▸ BRIEF 1:
From the restaurant review, extract the passage that begins at the words "This indoor/outdoor restaurant" and stops after "and a grandmother.".
▸ BRIEF 2:
In the restaurant review, what May decoration was on the table?

▸ SUPPLIED TEXT:
Eating like an Emperor!

Gasthaus im Landhaushof, Klagenfurt


This indoor/outdoor restaurant is housed in a building as imposing as that of the Arkadenhof, its neighbor across the square, but the ambience is more laid back—one of our fellow diners was wearing a football strip and didn't seem at all out of place. Our reception at the door was breezy and informal; I felt that I could have come in shorts and a T-shirt without raising an eyebrow. Families seemed to be a regular feature; there was a group with parents, two children and a grandmother.

 

May decorations were in evidence, though not so monumental as in the Arkadenhof—our table had a miniature Maypole. The background music was a diplomatic compromise: pop, but quiet and unobtrusive, so that we soon stopped noticing it.

 

To start, as part of my continuing research (!), I ordered garlic cream soup with croutons, chives and bacon. The garlic was uncompromisingly in evidence and made me determined that I would seek out a recipe. In fact, we would experience garlic soups all over Carinthia that would equal it if not excel it.

▸ DATASET EXTRACT:
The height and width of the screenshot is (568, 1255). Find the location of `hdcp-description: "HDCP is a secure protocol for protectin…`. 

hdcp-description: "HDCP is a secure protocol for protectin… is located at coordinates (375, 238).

▸ EXERCISE OUTPUT 1:
This indoor/outdoor restaurant is housed in a building as imposing as that of the Arkadenhof, its neighbor across the square, but the ambience is more laid back—one of our fellow diners was wearing a football strip and didn't seem at all out of place. Our reception at the door was breezy and informal; I felt that I could have come in shorts and a T-shirt without raising an eyebrow. Families seemed to be a regular feature; there was a group with parents, two children and a grandmother.

▸ EXERCISE OUTPUT 2:
A miniature Maypole.